The taste was lighter than I’d like, but I savored it, and took care to grind the smaller bones with my teeth and suck the marrow. I almost let out a hum of enjoyment. But that sort of thing annoyed Hinte. It would be rude. I liked messing with her, but she had just given me some of her lunch. She didn’t have to do that. So I reigned myself in, aimed at my meal.
Knowing the pace Hinte liked, I tore the rest of the roast to pieces as I chewed. And that was what my feet did while I ate, mixed with dusty swallows from my glass canteen. When I finished, a quarter of my last canteen remained. If I listened, I couldn’t hear Hinte eating. Had she finished before me?
A tap on my withers. I turned. Hinte held out a small glass bottle, half-full of water. I took it, bemused, before she grabbed a blotchy blue vial in the thumb of her wing. Passing that to me as well, she explained, “Pour that into the bottle, then shake it. It will help your headache.”
“Huh?”
“The clouds,” she pointed her wing toward the vog over the lake, then added, “They are noxious. Breathing them in is harmful. This solution will heal your lungs.” She paused. “But only if you breathe in the fumes. It cannot do that from your blood. Drinking would only heal your throat as you swallow.”

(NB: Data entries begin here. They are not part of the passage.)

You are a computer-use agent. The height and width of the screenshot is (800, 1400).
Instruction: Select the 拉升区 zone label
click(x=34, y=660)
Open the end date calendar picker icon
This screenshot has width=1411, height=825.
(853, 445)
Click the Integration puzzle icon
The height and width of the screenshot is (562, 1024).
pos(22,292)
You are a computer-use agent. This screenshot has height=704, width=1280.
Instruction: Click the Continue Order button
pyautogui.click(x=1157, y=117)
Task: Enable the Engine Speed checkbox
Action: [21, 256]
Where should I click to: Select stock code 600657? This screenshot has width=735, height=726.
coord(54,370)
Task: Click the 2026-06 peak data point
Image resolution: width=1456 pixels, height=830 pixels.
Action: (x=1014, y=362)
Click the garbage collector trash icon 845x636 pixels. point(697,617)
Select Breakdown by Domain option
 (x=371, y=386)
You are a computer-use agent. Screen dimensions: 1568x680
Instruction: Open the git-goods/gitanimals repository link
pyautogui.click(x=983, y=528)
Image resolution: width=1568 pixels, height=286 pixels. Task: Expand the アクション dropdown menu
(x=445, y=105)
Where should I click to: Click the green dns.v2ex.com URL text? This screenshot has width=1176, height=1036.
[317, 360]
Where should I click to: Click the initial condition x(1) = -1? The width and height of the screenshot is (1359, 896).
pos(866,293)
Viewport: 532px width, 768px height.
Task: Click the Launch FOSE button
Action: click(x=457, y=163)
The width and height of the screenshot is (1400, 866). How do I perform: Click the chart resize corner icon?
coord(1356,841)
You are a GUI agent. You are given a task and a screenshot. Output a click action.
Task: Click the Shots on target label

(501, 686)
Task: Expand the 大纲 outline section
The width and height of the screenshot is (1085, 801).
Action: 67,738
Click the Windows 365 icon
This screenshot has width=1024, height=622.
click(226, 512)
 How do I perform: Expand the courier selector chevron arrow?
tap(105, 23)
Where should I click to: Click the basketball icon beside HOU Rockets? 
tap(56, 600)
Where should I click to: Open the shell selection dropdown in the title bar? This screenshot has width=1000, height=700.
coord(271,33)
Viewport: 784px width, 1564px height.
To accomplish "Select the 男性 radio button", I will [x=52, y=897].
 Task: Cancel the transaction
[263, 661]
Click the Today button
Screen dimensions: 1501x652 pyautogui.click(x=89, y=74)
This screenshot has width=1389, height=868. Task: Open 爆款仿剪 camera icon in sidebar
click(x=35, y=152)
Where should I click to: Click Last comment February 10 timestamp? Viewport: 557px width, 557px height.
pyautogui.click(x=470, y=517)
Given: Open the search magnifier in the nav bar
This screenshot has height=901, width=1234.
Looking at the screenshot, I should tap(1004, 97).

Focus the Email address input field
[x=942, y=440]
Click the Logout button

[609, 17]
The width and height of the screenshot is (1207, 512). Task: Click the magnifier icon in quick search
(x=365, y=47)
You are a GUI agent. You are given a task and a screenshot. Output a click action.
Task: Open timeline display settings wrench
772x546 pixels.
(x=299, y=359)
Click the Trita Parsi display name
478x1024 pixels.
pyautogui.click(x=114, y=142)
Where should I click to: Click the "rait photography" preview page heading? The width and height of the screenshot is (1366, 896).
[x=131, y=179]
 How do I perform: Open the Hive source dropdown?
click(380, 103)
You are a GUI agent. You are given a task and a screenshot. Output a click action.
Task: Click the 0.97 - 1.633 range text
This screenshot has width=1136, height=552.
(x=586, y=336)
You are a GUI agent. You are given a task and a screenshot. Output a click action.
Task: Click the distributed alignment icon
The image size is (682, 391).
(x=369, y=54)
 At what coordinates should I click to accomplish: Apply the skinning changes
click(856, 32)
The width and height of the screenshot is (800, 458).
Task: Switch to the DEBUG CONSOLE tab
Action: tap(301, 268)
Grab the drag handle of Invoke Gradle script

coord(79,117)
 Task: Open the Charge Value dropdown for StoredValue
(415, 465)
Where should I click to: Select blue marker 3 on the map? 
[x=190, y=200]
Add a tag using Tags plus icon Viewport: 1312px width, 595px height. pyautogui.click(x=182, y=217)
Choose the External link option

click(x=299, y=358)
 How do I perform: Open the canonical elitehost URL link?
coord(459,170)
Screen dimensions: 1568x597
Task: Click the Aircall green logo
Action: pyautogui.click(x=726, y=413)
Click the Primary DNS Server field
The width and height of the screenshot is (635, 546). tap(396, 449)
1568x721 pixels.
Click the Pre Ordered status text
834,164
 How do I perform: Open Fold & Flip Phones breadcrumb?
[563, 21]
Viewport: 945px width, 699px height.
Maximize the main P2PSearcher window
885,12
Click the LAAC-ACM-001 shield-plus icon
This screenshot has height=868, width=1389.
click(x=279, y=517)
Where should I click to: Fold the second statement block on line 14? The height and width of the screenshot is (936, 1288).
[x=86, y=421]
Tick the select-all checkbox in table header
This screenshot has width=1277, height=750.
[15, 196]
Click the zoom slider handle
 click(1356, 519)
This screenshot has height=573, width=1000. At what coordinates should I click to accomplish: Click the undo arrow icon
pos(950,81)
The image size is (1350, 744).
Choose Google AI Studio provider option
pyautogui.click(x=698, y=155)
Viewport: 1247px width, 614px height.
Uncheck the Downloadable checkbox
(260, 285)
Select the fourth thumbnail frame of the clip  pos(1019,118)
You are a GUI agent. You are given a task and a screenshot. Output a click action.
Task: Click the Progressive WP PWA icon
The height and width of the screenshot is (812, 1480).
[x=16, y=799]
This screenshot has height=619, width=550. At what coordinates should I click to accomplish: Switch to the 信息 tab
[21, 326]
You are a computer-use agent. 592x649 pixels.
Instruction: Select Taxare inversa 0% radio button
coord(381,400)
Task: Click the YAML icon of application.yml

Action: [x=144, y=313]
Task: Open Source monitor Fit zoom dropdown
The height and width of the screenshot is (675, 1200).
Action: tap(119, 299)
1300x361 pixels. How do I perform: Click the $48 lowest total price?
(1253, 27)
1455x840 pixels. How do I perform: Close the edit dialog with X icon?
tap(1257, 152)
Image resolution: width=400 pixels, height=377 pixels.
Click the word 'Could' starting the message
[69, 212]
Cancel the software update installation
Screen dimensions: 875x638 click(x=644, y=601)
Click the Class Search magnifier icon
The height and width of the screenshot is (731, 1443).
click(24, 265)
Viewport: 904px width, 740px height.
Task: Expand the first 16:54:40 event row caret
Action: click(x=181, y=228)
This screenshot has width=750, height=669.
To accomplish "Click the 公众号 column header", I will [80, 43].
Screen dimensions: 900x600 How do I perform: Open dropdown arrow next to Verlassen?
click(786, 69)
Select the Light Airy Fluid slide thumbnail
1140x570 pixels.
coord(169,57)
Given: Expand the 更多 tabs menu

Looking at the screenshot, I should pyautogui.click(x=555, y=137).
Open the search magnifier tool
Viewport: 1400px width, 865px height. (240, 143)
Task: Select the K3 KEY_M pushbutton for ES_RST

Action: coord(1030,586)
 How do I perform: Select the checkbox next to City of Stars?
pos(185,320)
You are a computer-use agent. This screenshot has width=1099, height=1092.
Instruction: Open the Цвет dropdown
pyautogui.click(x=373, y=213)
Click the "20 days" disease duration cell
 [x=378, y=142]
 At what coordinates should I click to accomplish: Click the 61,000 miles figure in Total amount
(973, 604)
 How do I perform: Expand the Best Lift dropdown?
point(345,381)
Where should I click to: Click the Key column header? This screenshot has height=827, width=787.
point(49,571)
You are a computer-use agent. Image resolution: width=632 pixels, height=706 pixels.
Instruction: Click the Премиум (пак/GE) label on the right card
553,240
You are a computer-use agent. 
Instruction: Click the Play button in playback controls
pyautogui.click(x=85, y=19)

“What? My throat is about to turn to ash and you waited until now to give me this?” My fangs unfolded as I said this, but I retracted them.
She snapped her bag shut with her tail. “I have a limited supply of this mixture.” Pointing to herself, she said, “I can wait until I leave the lake before I use it.”
Then pointing to me, the wiver added, “But you are handling the fumes poorly” — her head darted forward — “because you decided to slink to the center of the lake without thinking.” She looked away. “So I am letting you use the mixture now. Unless you will wait until we leave the lake.” Her tone on the last sentence floundered. It sounded a statement, but it seemed a question.
If Hinte could wait until we leave the lake, I could too! I wasn’t weak or impatient. When I tried to voice my indignant, ‘Of course!’ It came out a voiceless croak that grew into a coughing fit. A coppery taste touched my tongue, but I might have been imaging it.
“No…” I squeezed out several beats later.
My forelegs found the top and uncorked the bottle as I glared at the lake’s gravelly shore. After following the instructions, I passed the vial back. The blue substance settled at the bottom of the bottle. I shook it, dissolving and mixing up the stuff. The liquid settled, waning to a muddy blue with misty vapors rising and congealing into clouds at the top.
My foreleg hesitated as I brought the bottle to my mouth — as it should when drinking unknown mixtures; but I had already tried some of Hinte’s concoctions, and her grandfather was Ushra. She wouldn’t make some novice mistake that could ground me or worse.
“Give it some time to settle.”
I lowered my head and waited. My thoughts drifted to the vog, then to the lake, and then to the stone we came here to retrieve.
“How many did those last two give us?”
“Those were ten and eleven,” she said. “We will collect three more and then we will head back.”
Three more?
“What? But I’ve been out here for so long! Why don’t we collect one more, while we head back?” Hinte didn’t reply, as always — she didn’t argue, she just stated her will and let the world march in step.
I growled. Spending a whole evening with Hinte wore on my nerves. My claws scored the lapilli gravel as I crouched, my wings spreading on their own. I could really go for a nice, relaxing flight in the southern cliffs. Maybe even sit on the highest peak far in the southwest, where the red-beaked pterosaurs made their nests, and you could watch cloud fortresses drift by.
I rubbed my headband. The sleek and floaty architecture of the sky inspired in a way that escaped the silly squatness and heavy sprawlingness of cliff-dweller buildings. Feeding little scraps of meat to those pterosaurs, sitting under wind-warped clouds, I could cloud my eyes and imagine the little peak I lay on didn’t connect to the ground.
The dustone scales back there, floating over a lake of glass, didn’t connect to the ground either. I sighed. As comfortable as I would be there, I would be alone.